_Document extract_:
- Opening Delimiter -

Reading Time: 8 minutes

Writer RUBY ELLIOTT ZUCKERMAN

A couple of months ago, I asked my dad if he thought COVID-19 came from a lab. We were sitting across from each other in a coffee shop several blocks away from my childhood home. It had closed down within the first weeks of lockdown. Seven months later, it was open again, under new management. He rolled his eyes. 

“Does it really matter?” he said. “We’re stuck with it, either way.” 

For some strange reason, it matters to me. Not even in some “lock them up” sort of way. I’m not seeking justice or blame. I don’t even care enough to research the situation. I haven’t read a single article. Not even a cursory Google search. Filtered through Facebook posts and the voices of Podcast hosts, I heard the phrase: “came from a lab.” Those four words alone are strangely comforting. On a gut level, it feels right to me, and feelings are all I have to go on, as someone who studied English in college and can barely even understand what a virus is in the first place. 

I find the lab-leak theory comforting because COVID-19 then falls into the realm of a mistake. Human error. Something we could learn from. We could do our best to make sure it never happens again. I prefer this reality over the idea of some evolutionary master-virus, with doppelgangers lurking around unturned stones the world over. Categorizing COVID-19 as an “Act of God,” to borrow terminology from the contracts I regularly read over at my day-job, is horrifically depressing. A dark cloud more powerful than you or I will ever be.

- Closing Delimiter -

Which words in the piece on the COVID-19 lab-leak theory are set in quotation marks? List every quoted passage.

_Material shown_:
- Opening Delimiter -

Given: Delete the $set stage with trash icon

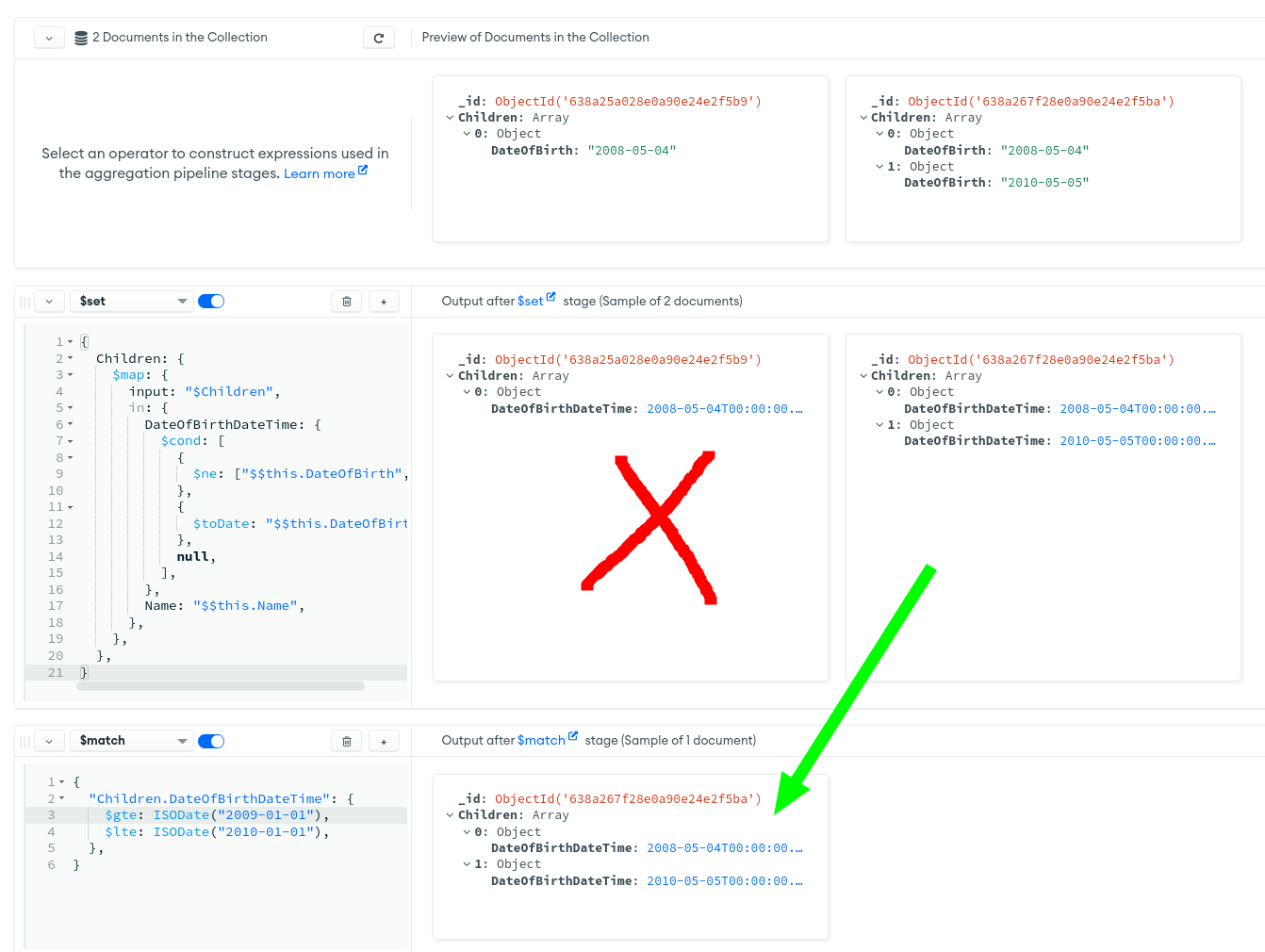Looking at the screenshot, I should tap(347, 302).
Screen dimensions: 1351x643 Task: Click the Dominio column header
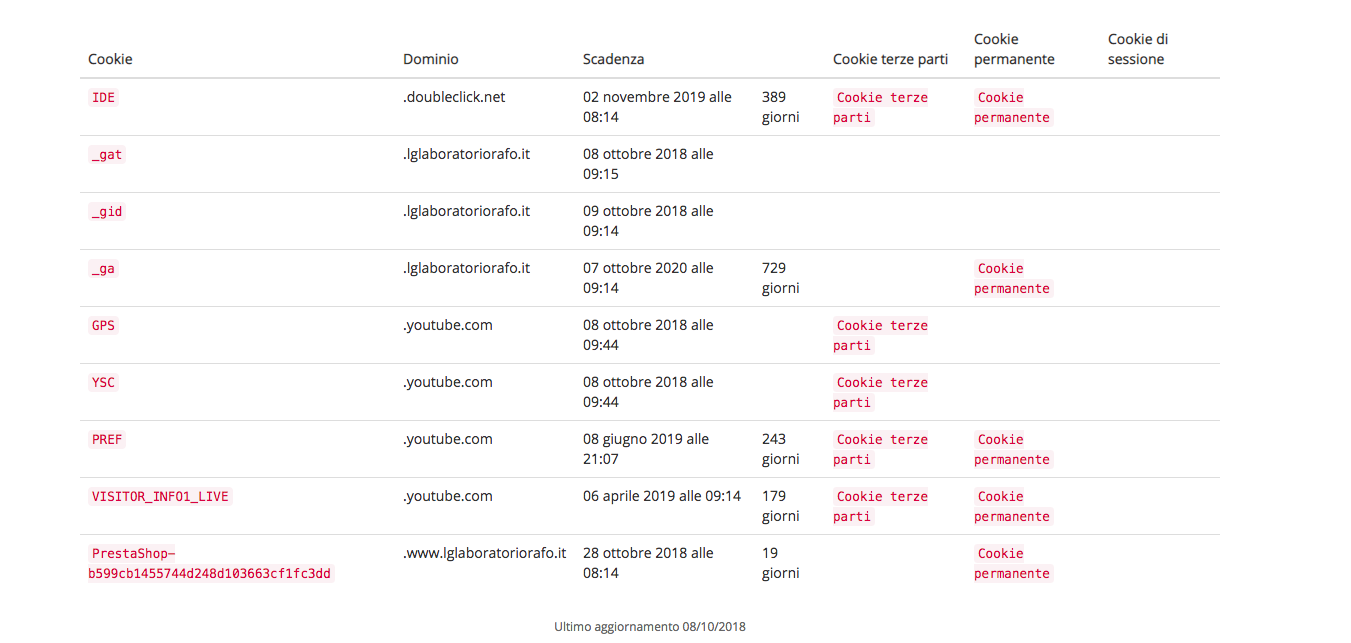pos(431,59)
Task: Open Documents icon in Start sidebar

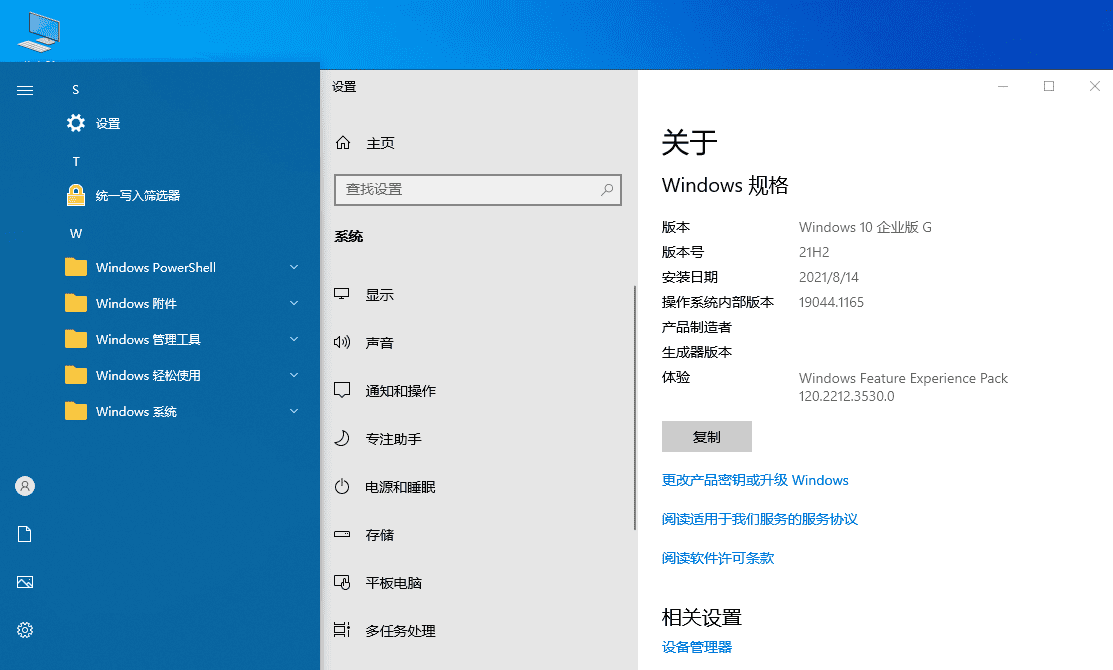Action: (x=25, y=534)

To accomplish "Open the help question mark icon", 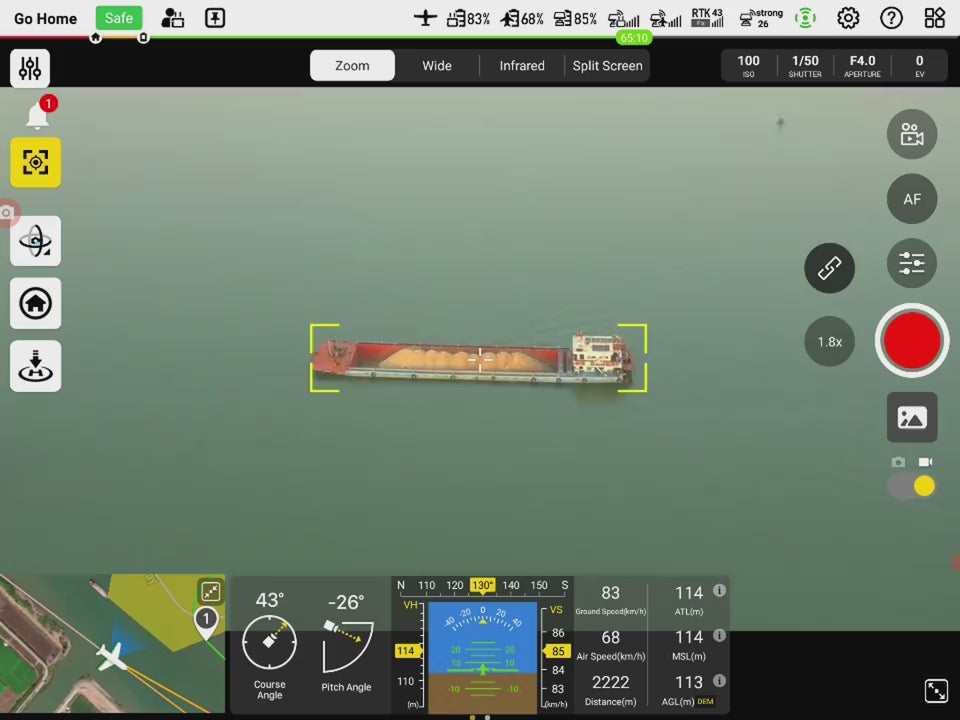I will pos(891,18).
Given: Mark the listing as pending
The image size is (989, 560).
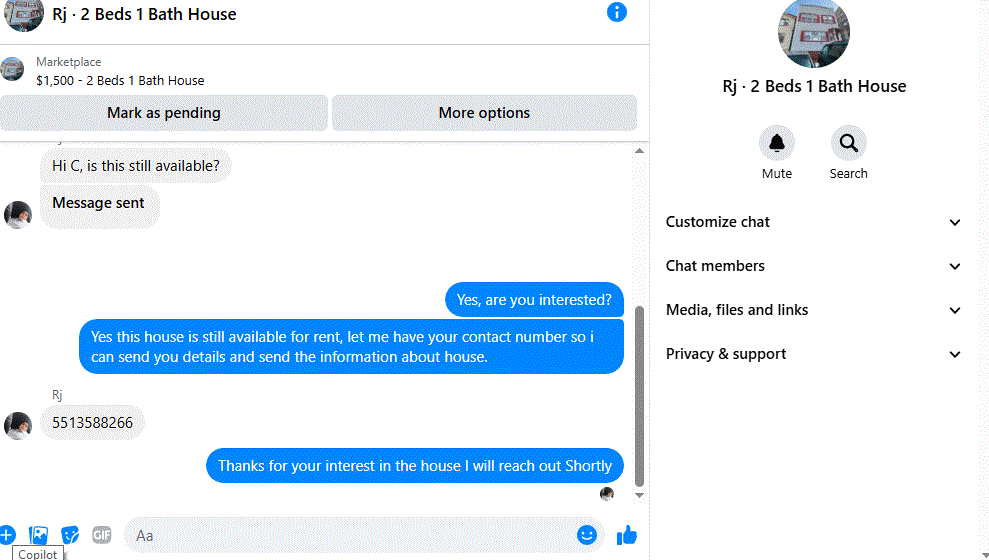Looking at the screenshot, I should coord(164,113).
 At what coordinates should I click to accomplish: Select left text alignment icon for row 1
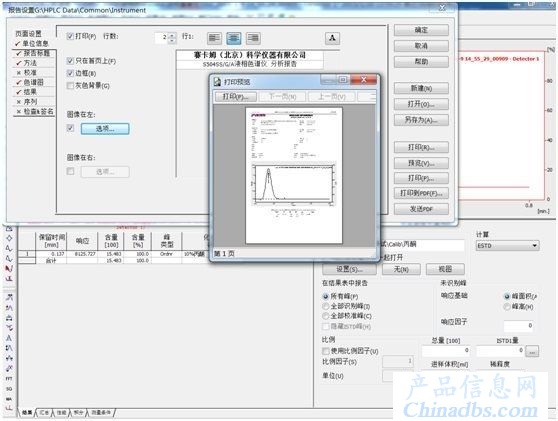coord(214,38)
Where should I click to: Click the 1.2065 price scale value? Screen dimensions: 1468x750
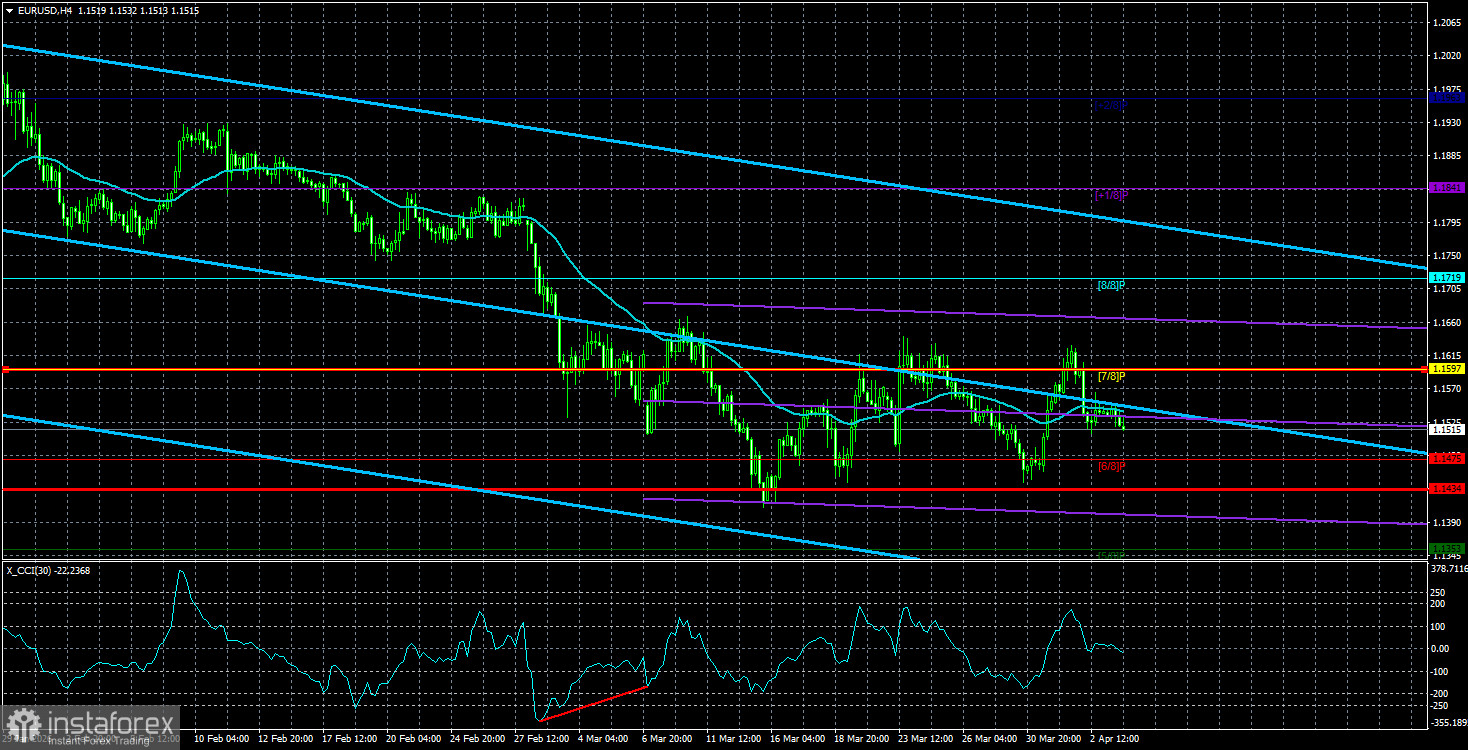click(1446, 21)
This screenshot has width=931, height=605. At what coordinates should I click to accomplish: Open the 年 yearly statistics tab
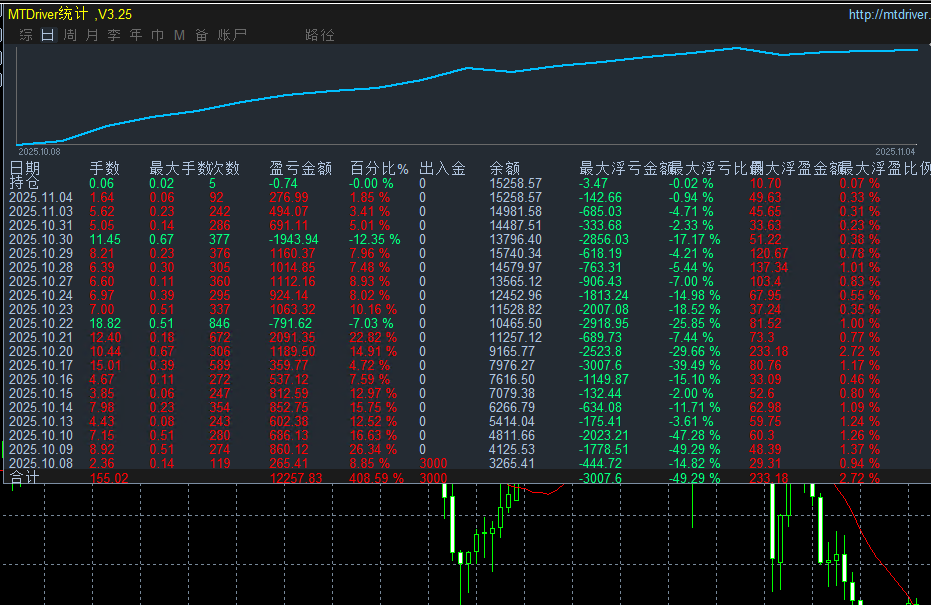tap(136, 35)
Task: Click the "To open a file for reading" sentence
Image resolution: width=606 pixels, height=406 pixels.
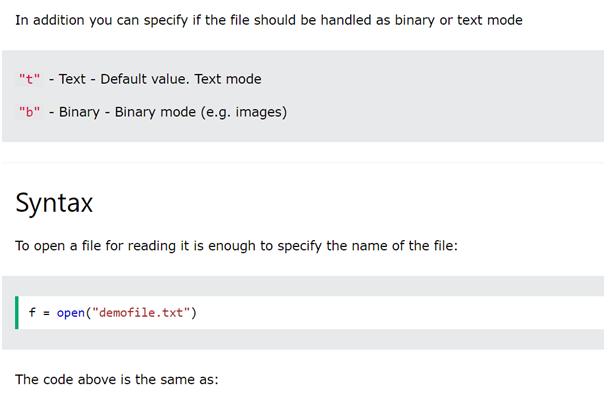Action: click(x=236, y=245)
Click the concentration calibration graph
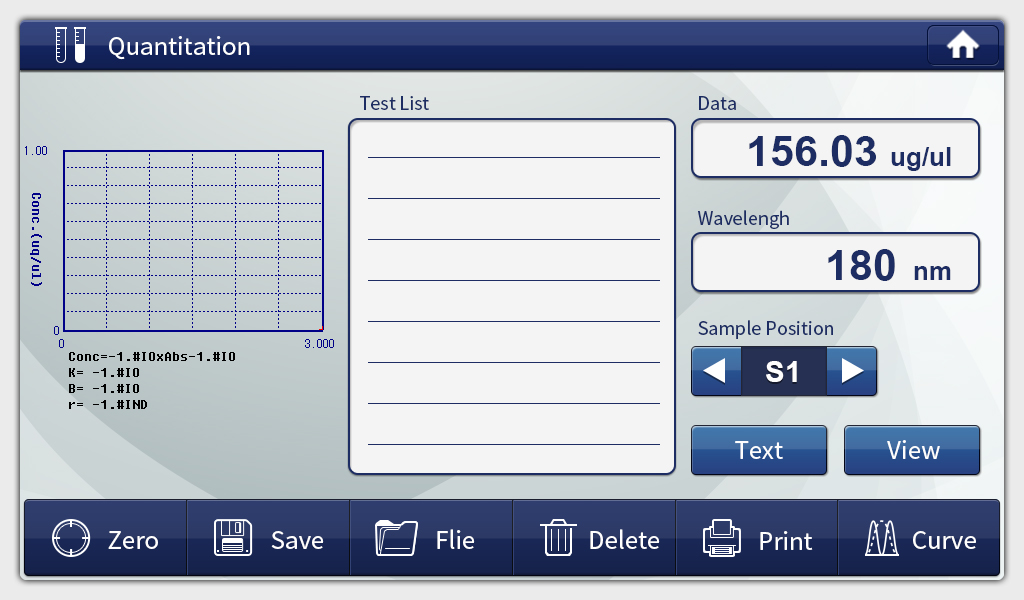The height and width of the screenshot is (600, 1024). 193,240
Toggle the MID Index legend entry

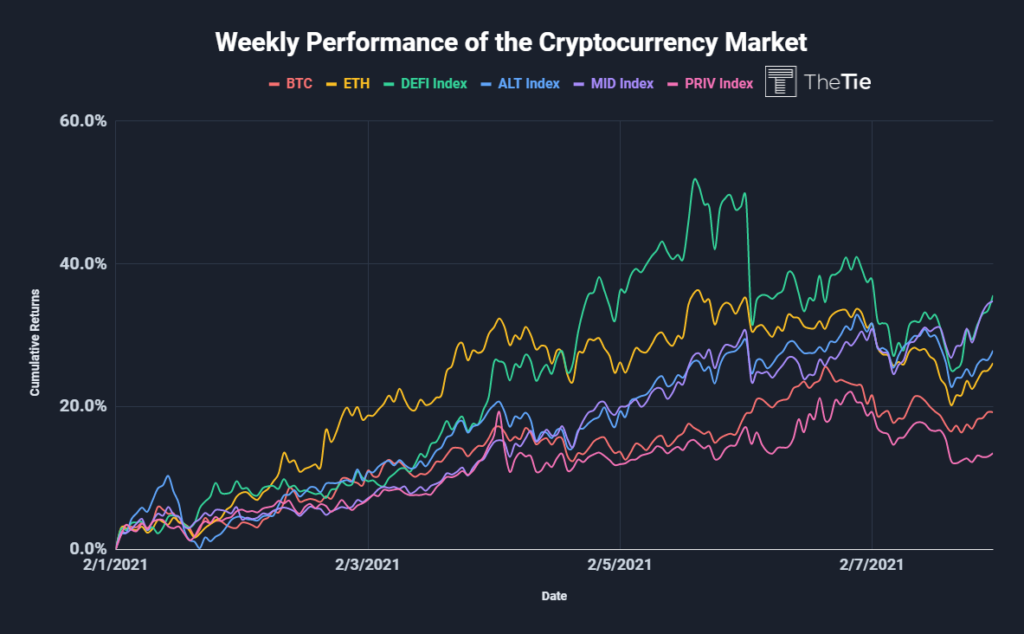point(613,84)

- Closing Delimiter -

_Result_:
- “Does it really matter?”
- “We’re stuck with it, either way.”
- “lock them up”
- “came from a lab.”
- “Act of God”